Senior Irish medical practitioners have warned that early signs of cervical cancer in 1,000 patients could be missed each year if smear test analysis is outsourced to a US company.
Quest Diagnostics won the tender to analyse 300,000 Irish smear tests a year when the national cervical cancer screening programme is expanded shortly.
However, consultant pathologists from the Coombe Women's Hospital, St James's Hospital and St Luke's hospital in Dublin as well as University College Hospital Galway have claimed that the missed cases would arise because the diagnostic rate of pre-cancerous cells at Quest Diagnostics in the US "is 30 per cent less than that of Irish laboratories".
Mr Tony O'Brien, chief executive of the National Cancer Screening Service (NCSS) which is due to sign a contract next week with Quest Diagnostics, said the claims were based on "a flawed analysis".
He said comparing the results of smears sent to Quest last year, when a backlog was outsourced by the HSE, with the results on smears analysed at home was not comparing like with like because urgent cases, more likely to contain lesions, were dealt with in Irish labs and were no longer available to be outsourced. "So it depresses the likely high grade rates outsourced."

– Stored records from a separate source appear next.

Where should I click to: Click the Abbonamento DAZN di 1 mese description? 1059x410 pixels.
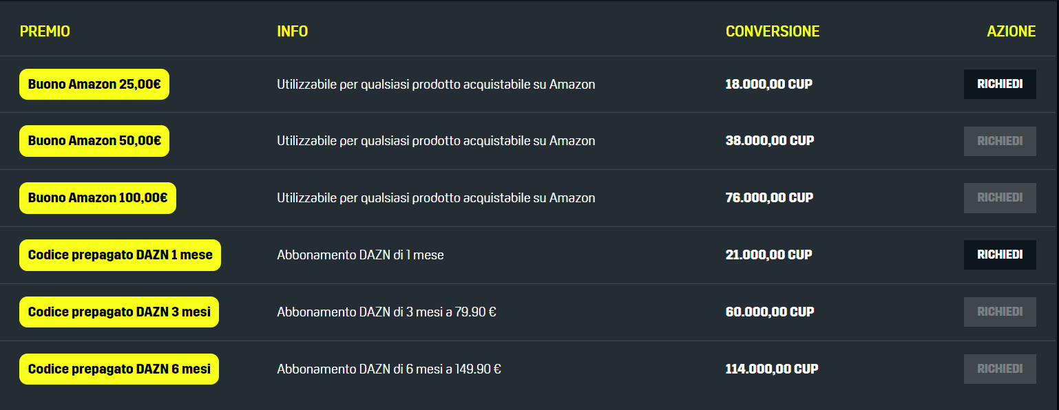coord(360,255)
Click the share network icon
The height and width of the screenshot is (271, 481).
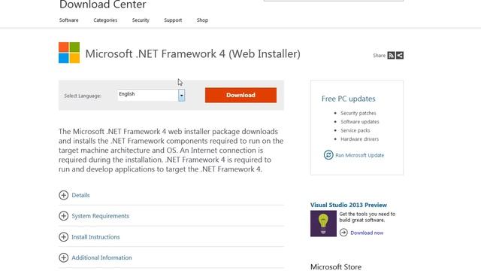(x=400, y=55)
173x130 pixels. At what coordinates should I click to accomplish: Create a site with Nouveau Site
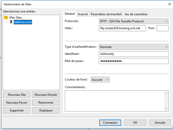click(17, 95)

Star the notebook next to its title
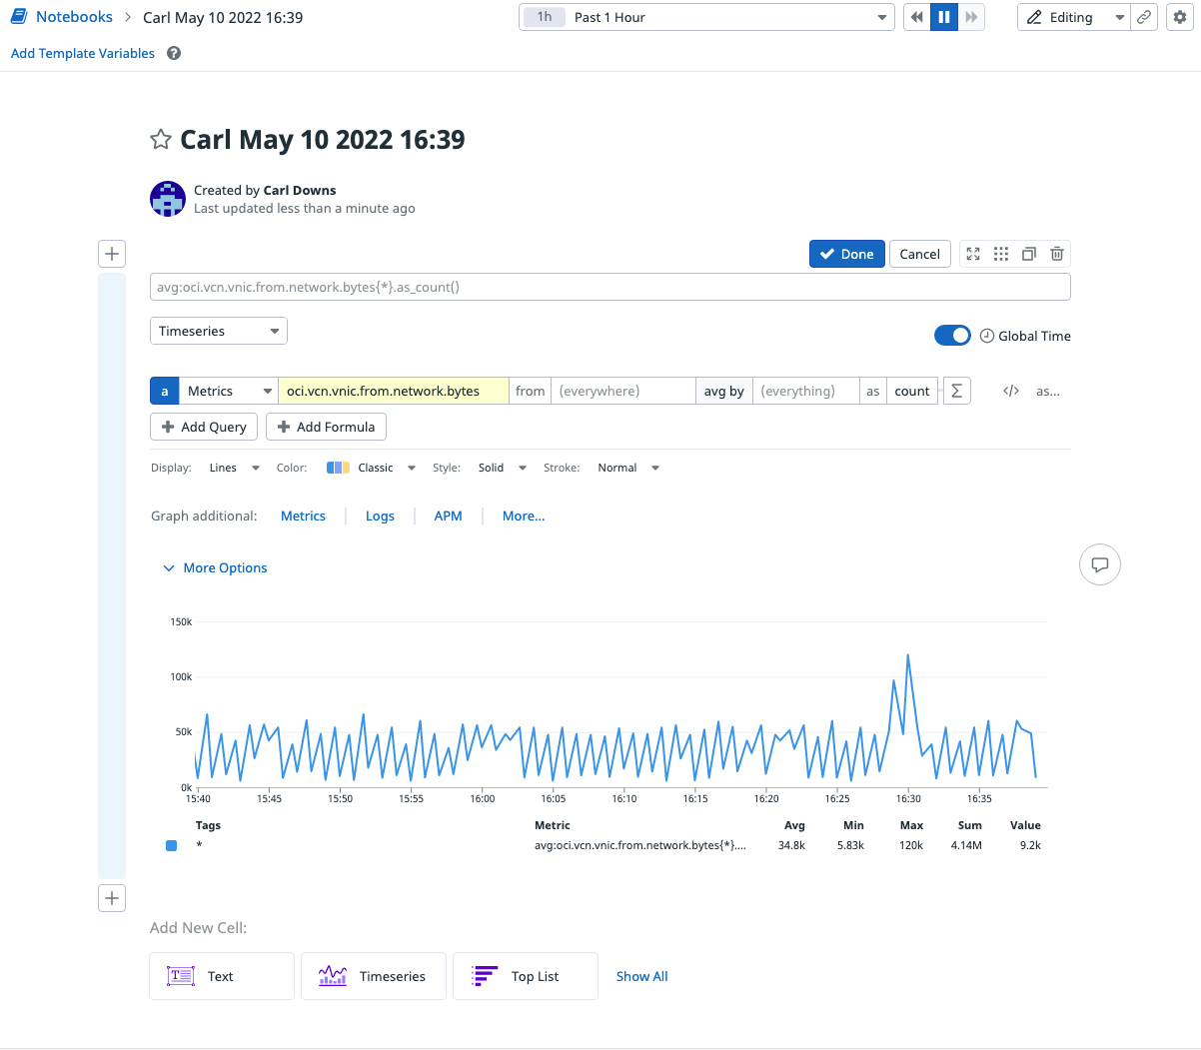(x=161, y=139)
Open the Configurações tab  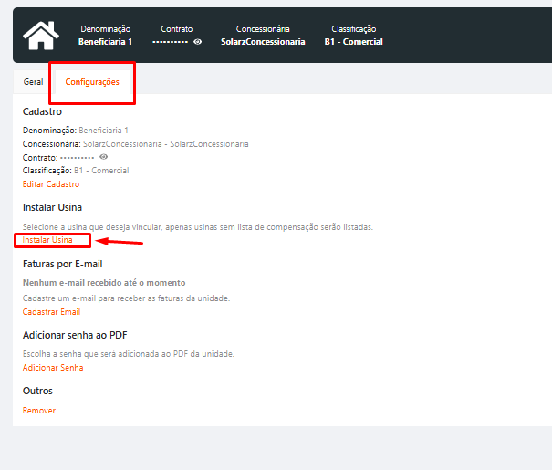click(x=92, y=82)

Quest Diagnostics won the tender to analyse 300,000 Irish smear tests a year when the national cervical cancer screening programme is expanded shortly. A contract is due to be signed next week by the NCSS.
Minister for Health Mary Harney said the tender from Quest came in at less than one-third of the cost of any submitted by an Irish laboratory, its services were quality-assured and results would be back in 10 days.
She said the NCSS was informed by Quest before it won the tender that it had paid out millions in fraud settlements after billing for tests which had not been requested. She believed despite this it was appropriate to award Quest the tender.